*** Given data ***
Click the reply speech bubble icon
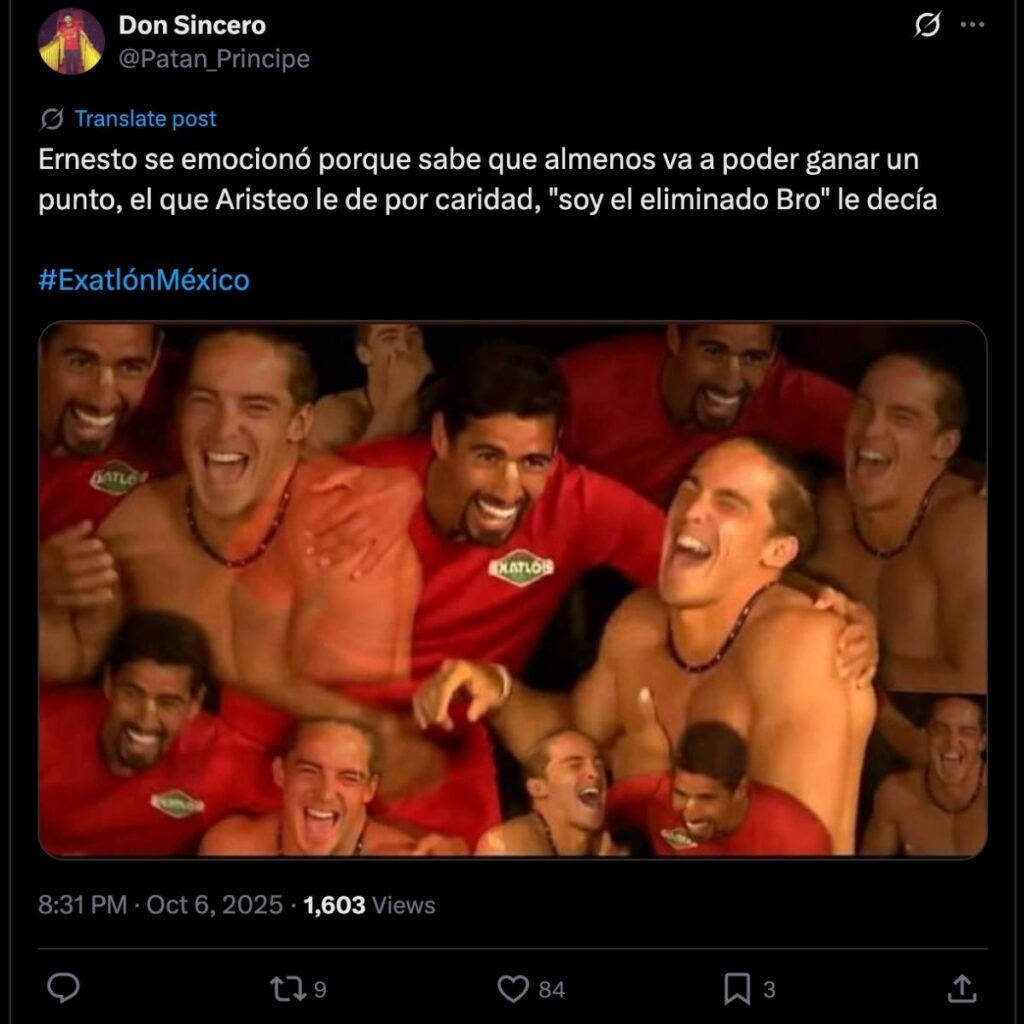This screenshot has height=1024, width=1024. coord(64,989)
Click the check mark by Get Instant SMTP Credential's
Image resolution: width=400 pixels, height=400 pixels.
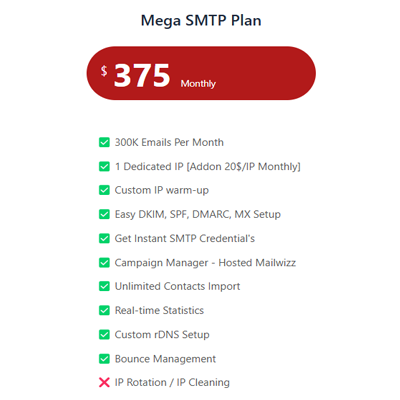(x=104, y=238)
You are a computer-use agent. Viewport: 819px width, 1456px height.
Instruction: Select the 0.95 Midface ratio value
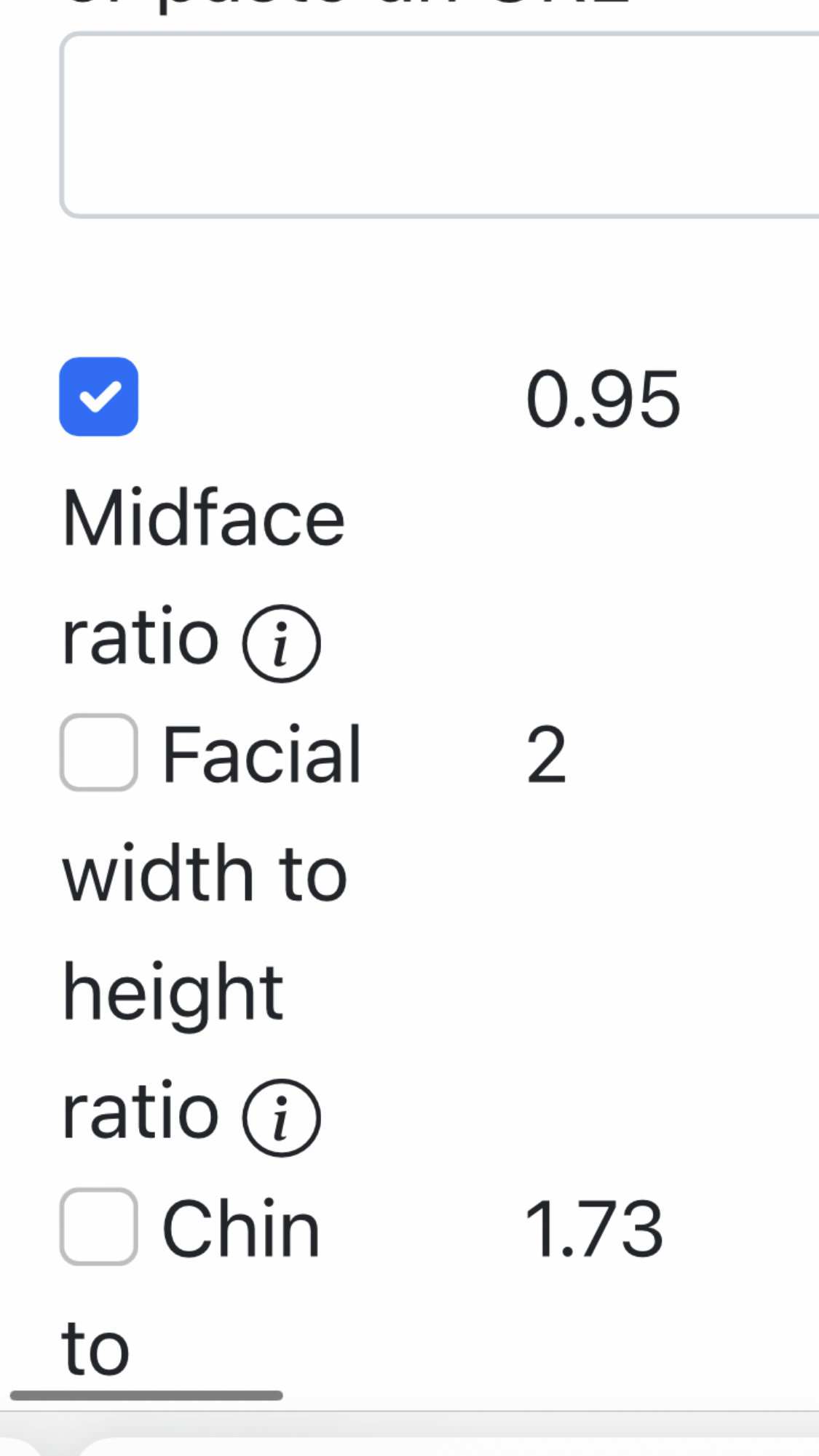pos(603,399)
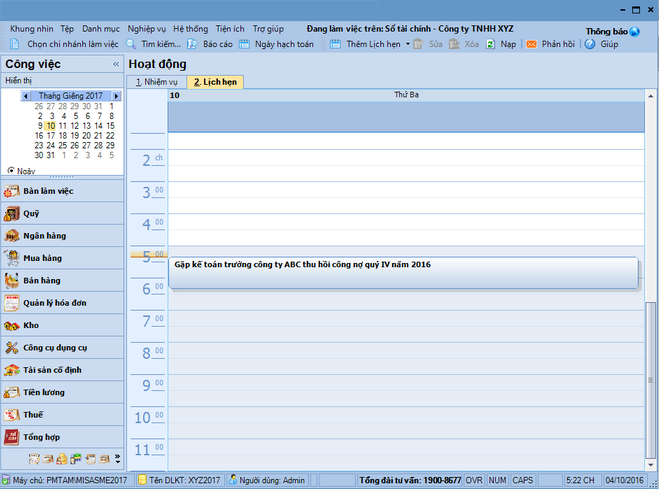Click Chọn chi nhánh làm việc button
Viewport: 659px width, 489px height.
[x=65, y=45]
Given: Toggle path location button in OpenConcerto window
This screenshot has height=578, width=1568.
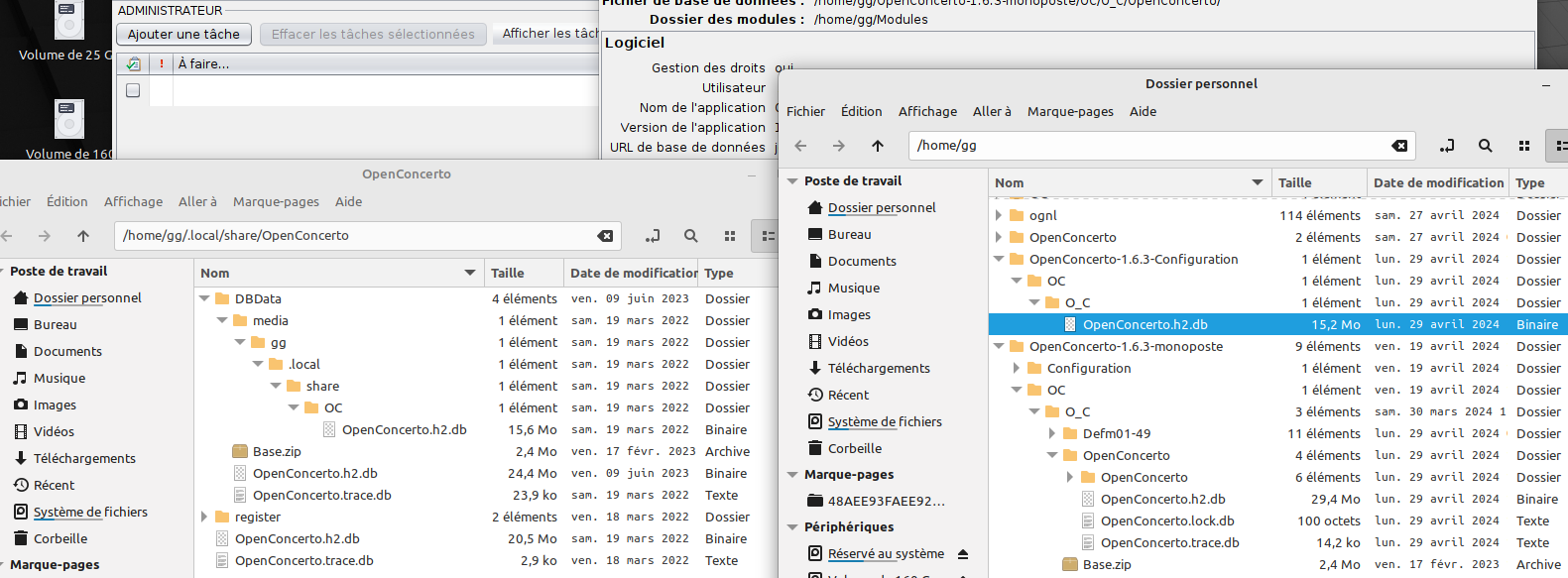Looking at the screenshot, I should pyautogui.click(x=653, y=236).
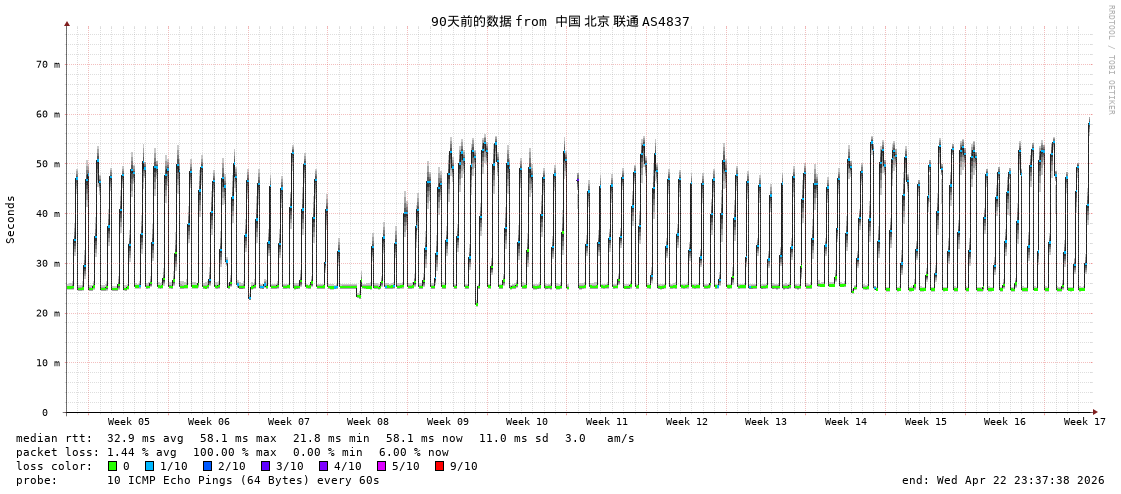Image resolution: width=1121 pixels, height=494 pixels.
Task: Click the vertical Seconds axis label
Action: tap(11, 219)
***
→ Exercise prompt
Transcribe the records above exactly, leaving out every picture.

→ Solved exercise
Click the reply speech bubble icon
This screenshot has height=1024, width=1024. coord(64,989)
Click the check mark by Get Instant SMTP Credential's
Image resolution: width=400 pixels, height=400 pixels.
(x=104, y=238)
You are a computer-use agent. Viewport: 819px width, 1456px height.
Instruction: Select the 0.95 Midface ratio value
pos(603,399)
Click Chọn chi nhánh làm việc button
Viewport: 659px width, 489px height.
[x=65, y=45]
Given: Toggle path location button in OpenConcerto window
This screenshot has height=578, width=1568.
Looking at the screenshot, I should pyautogui.click(x=653, y=236).
Image resolution: width=1121 pixels, height=494 pixels.
Task: Click the vertical Seconds axis label
Action: tap(11, 219)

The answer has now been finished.